Red Alert: Helping Kids Deal with Embarrassment

More Embarrassing Situations and How to Ease Them

GOOFING UP

Suppose your son tripped in the school cafeteria and dropped his lunch on the floor. Or kicked the ball into the other team's goal at a soccer match. Whenever he messes up big-time, he wants to hide. A blunder in front of peers is humiliating for 5- and 6-year-olds because they're trying to make lots of new friends. "They think that other kids won't want to hang out with them after their gaffe," says Dr. Villegas-Reimers.

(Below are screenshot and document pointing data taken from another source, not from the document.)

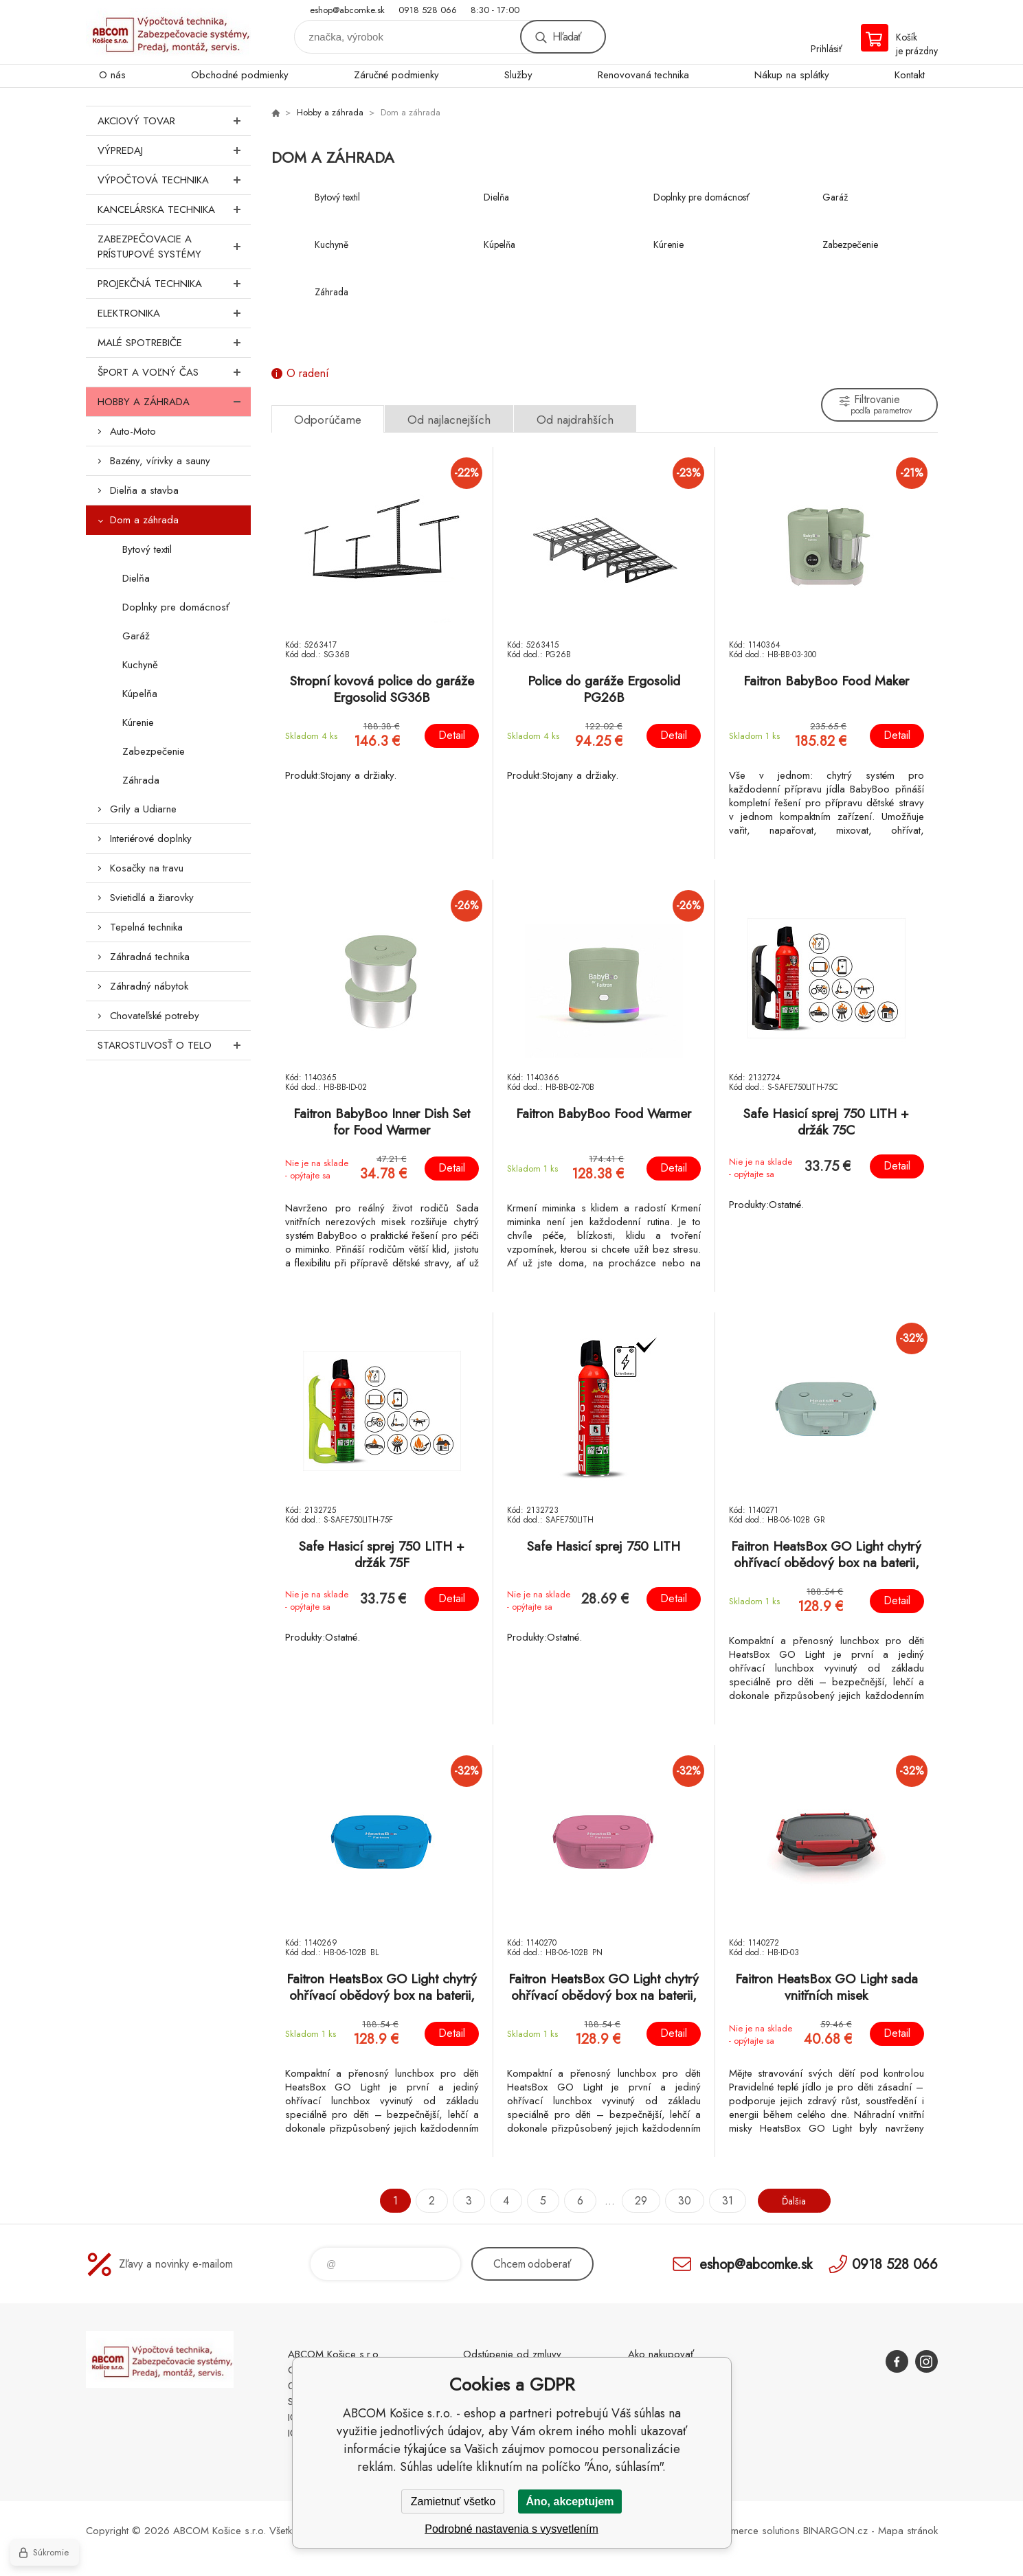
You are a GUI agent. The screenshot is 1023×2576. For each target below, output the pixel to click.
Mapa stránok (908, 2530)
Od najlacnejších (449, 419)
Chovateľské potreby (154, 1015)
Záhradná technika (150, 956)
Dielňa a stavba (144, 490)
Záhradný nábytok (149, 986)
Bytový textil (147, 549)
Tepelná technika (146, 927)
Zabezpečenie (153, 751)
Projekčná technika (174, 283)
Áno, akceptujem (570, 2501)
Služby (518, 74)
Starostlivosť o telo (174, 1045)
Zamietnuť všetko (453, 2501)
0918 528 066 (427, 9)
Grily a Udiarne (143, 809)
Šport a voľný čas (174, 372)
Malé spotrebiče (174, 342)
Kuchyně (140, 664)
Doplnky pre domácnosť (175, 607)
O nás (112, 74)
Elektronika (174, 313)
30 (679, 2201)
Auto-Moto (133, 431)
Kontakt (910, 74)
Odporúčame (327, 419)
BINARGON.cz (835, 2530)
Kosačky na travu (146, 868)
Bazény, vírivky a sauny (160, 460)
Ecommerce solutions (753, 2530)
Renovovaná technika (643, 74)
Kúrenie (138, 722)
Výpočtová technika (174, 180)
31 (722, 2201)
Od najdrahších (575, 419)
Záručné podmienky (396, 74)
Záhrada (140, 780)
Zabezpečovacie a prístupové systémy (174, 247)
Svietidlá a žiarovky (152, 897)
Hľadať (566, 37)
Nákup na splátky (791, 74)
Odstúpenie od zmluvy (512, 2354)
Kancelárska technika (174, 209)
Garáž (136, 635)
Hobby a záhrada (174, 401)
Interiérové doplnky (151, 838)
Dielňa (136, 578)
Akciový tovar (174, 120)
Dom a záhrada (144, 519)
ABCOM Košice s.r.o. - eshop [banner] (168, 32)
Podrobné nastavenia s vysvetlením (511, 2529)
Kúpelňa (139, 693)
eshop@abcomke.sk (347, 9)
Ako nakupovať (661, 2354)
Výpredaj (174, 150)
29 (635, 2201)
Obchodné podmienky (240, 74)
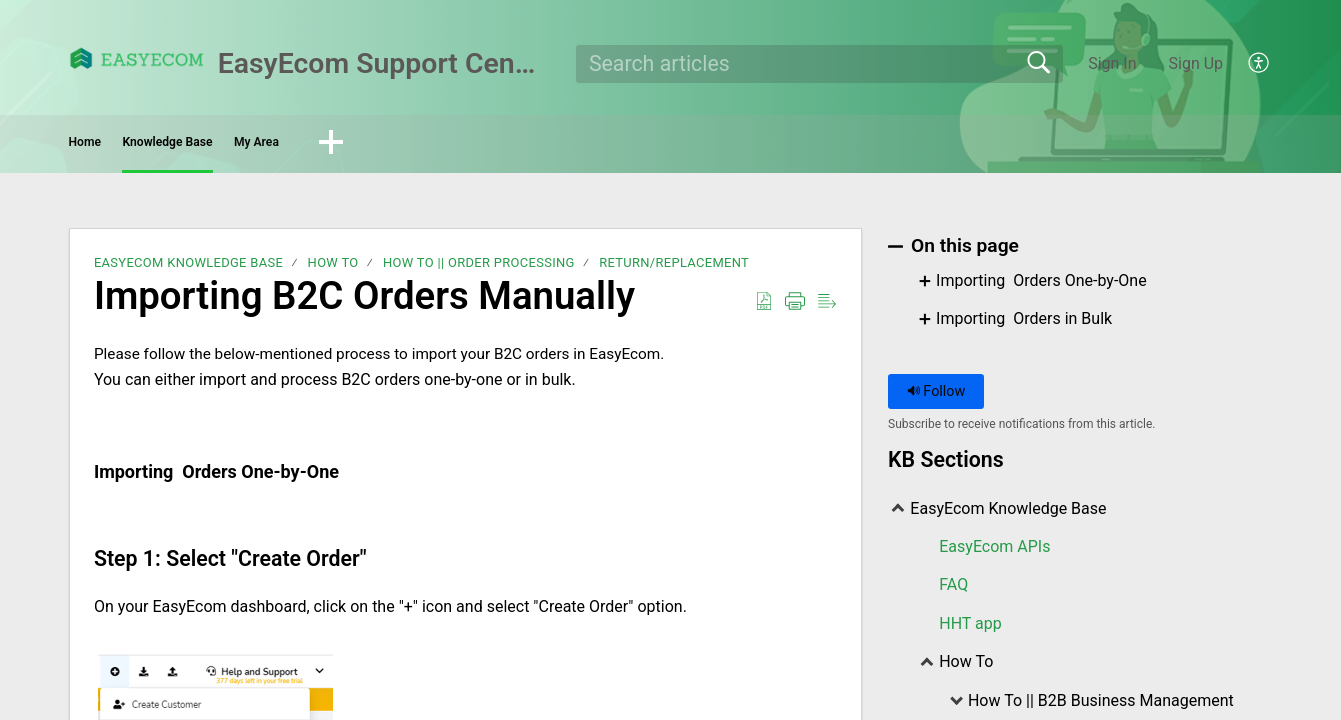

Blush Buster Tell your child that it's okay to laugh it off. While his first reaction may be to cry or get angry, making a joke out of it or saying something like, 'Now that was silly,' is the way to deflate attention. Remind him to give other kids a break when they make mistakes so they'll do the same for him.

ANYTHING YOU CAN DO

If your daughter's friend knows her full address, your kid must know hers too. Her sister did a back flip? She has to give it a try. A classmate can ice-skate? Your daughter begs you for lessons. Anytime someone does something she can't, it's a huge issue. "Kids in this age group are concerned about what they're doing and how it compares with others," says Dr. Klinepeter. If a child can't do something as well as a peer, she may feel inferior.

Blush Buster Bring the focus back to your child. "Tell her she's doing her best and emphasize the things she can do well," says Dr. Klinepeter. Then explain that everyone has different talents -- and she shouldn't feel bad if she can't do the same thing as her friend. But help her think about how she could learn or improve the skills needed to accomplish -tasks. For instance, if she's upset be-cause she can't tie her sneakers, offer to teach her. Says Dr. Villegas-Reimers: "It will help her realize that although the embarrassment doesn't feel good, she can do something about it."

CRUSH BLUSH

Does your son play with a neighborhood girl but ignore her when his boy pals are around? Maybe he constantly talks about a girl from school but then tells his friends she's "gross." Boy-girl stuff can be super awkward. "A lot of kids still feel that boys play with boys and girls play with girls, so if a boy-girl friendship develops, it may be looked at as unusual by other children," says Dr. Klinepeter.

Blush Buster Don't assume that being friends with a girl means your son "likes" her. Explain that you have male friends and it's no big deal. But if he is love-struck, resist getting all nosy about it. "Let him know everyone has a crush from time to time," says Dr. Fisher. Then if he wants to talk about it, let him. If not, give him space.